The AU-011 mechanism of action supports the opportunity for use as a first-line treatment of NMIBC, an area of high unmet need with no approved targeted therapies. The planned Phase 1 trial will evaluate the safety and early proof of mechanism, exploring distribution, local necrosis and evidence of immune activation. Aura expects to initiate the trial in the second half of 2022 with initial Phase 1 data in 2023.

Aura is investigating additional potential indications for AU-011.
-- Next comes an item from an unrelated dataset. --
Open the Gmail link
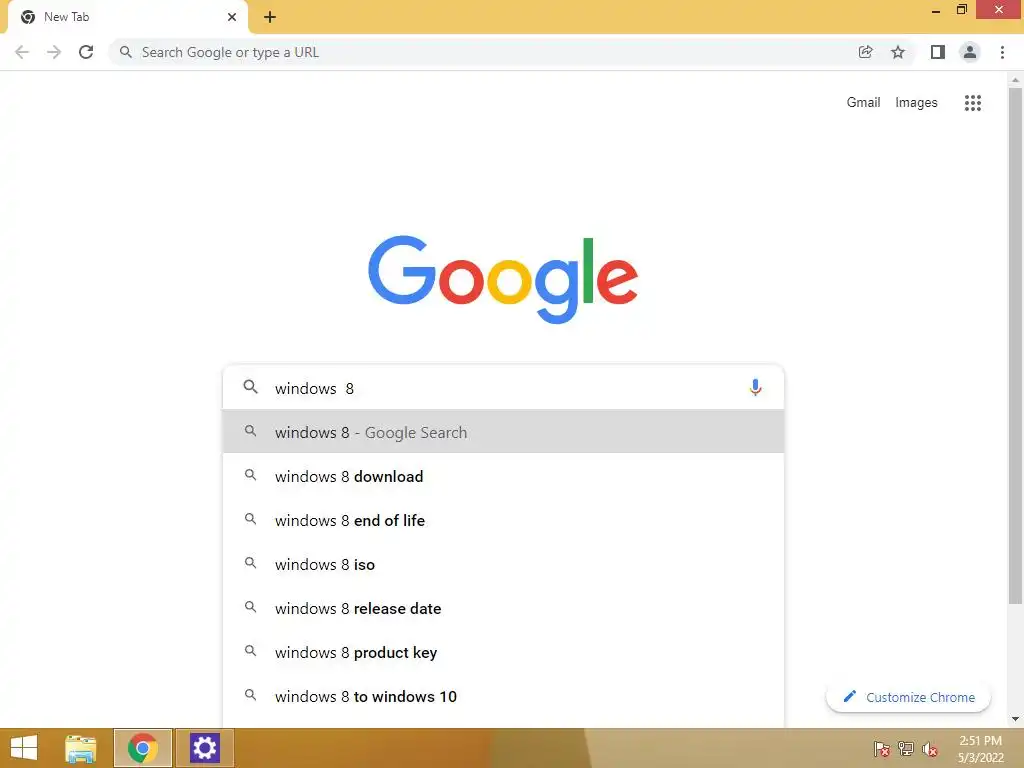This screenshot has width=1024, height=768. click(863, 103)
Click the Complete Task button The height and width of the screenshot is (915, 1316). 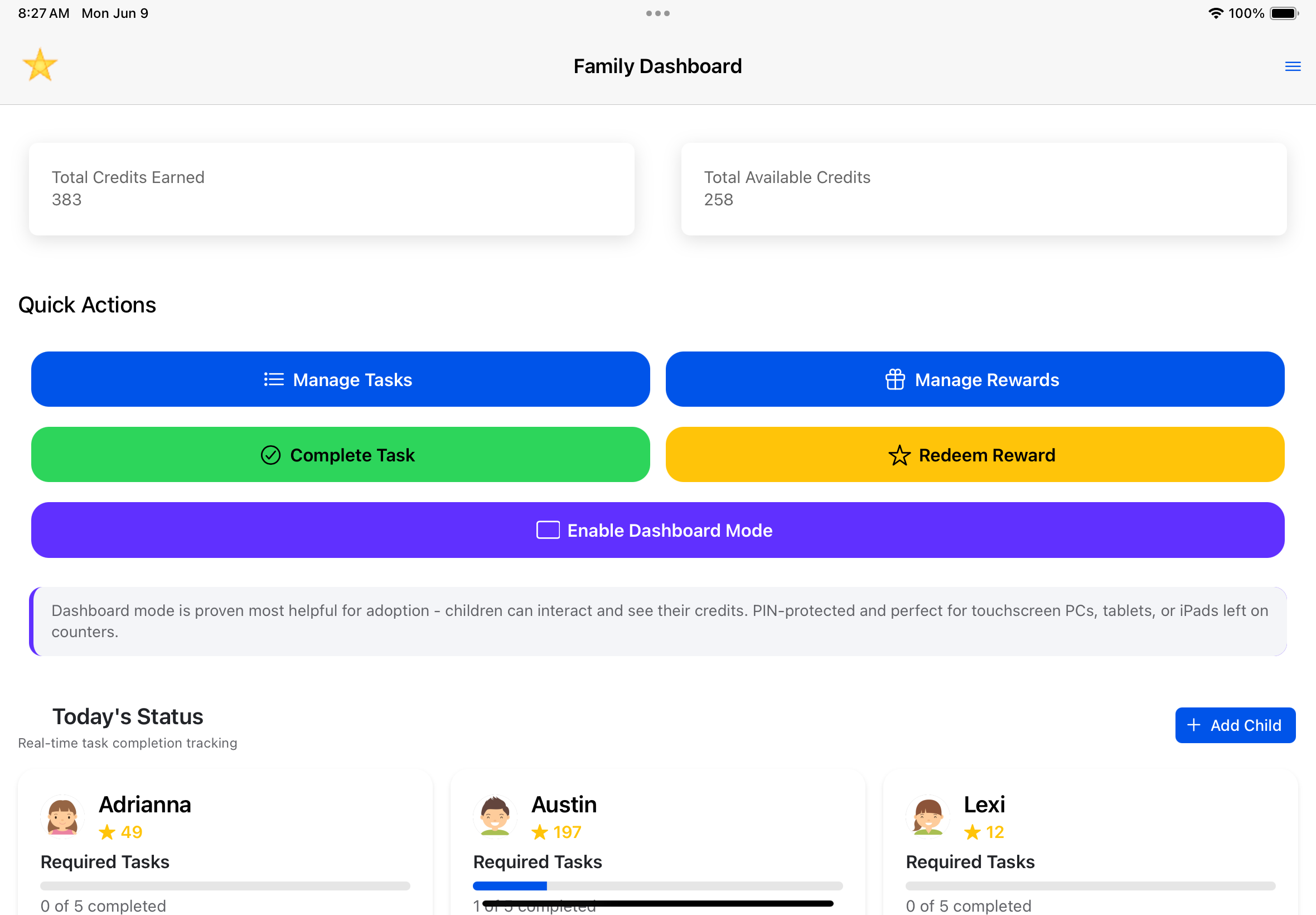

Preclinical data highlighting the ability to target a broad number of tumor types was presented as part of the 2022 American Association for Cancer Research (AACR) (Free AACR Whitepaper) Annual Meeting. The data that was presented at the AACR (Free AACR Whitepaper) annual meeting support AU-011’s potential to target associated heparan-sulfate proteoglycans that are overexpressed on the tumor cell surface. Activity was observed in every tumor type tested, indicating that there are numerous solid tumors that AU-011 can target and potentially treat, particularly those derived from neural or epithelial lineages. The AACR (Free AACR Whitepaper) annual meeting was held April 8-13, 2022 in New Orleans, LA.
First Quarter 2022 Financial Results

As of March 31, 2022, Aura had cash and cash equivalents and marketable securities totaling $133.3 million. Aura believes its current cash and cash equivalents and marketable securities are sufficient to fund its operations into 2024.
Research and development expenses increased to $8.3 million for the three months ended March 31, 2022 from $4.2 million for the three months ended March 31, 2021, primarily due to ongoing manufacturing and development costs for AU-011 and higher personnel expenses from growing headcount.
General and administrative expenses increased to $4.5 million for the three months ended March 31, 2022 from $1.7 million for the three months ended March 31, 2021. General and administrative expenses include $1.0 million and $0.1 million of stock-based compensation for the three months ended March 31, 2022 and 2021, respectively. The increase was primarily driven by personnel expenses, as well as increases in general corporate expenses related to operating as a public company.
Net loss for the three months ended March 31, 2022 was $12.8 million compared to $5.9 million for the three months ended March 31, 2021.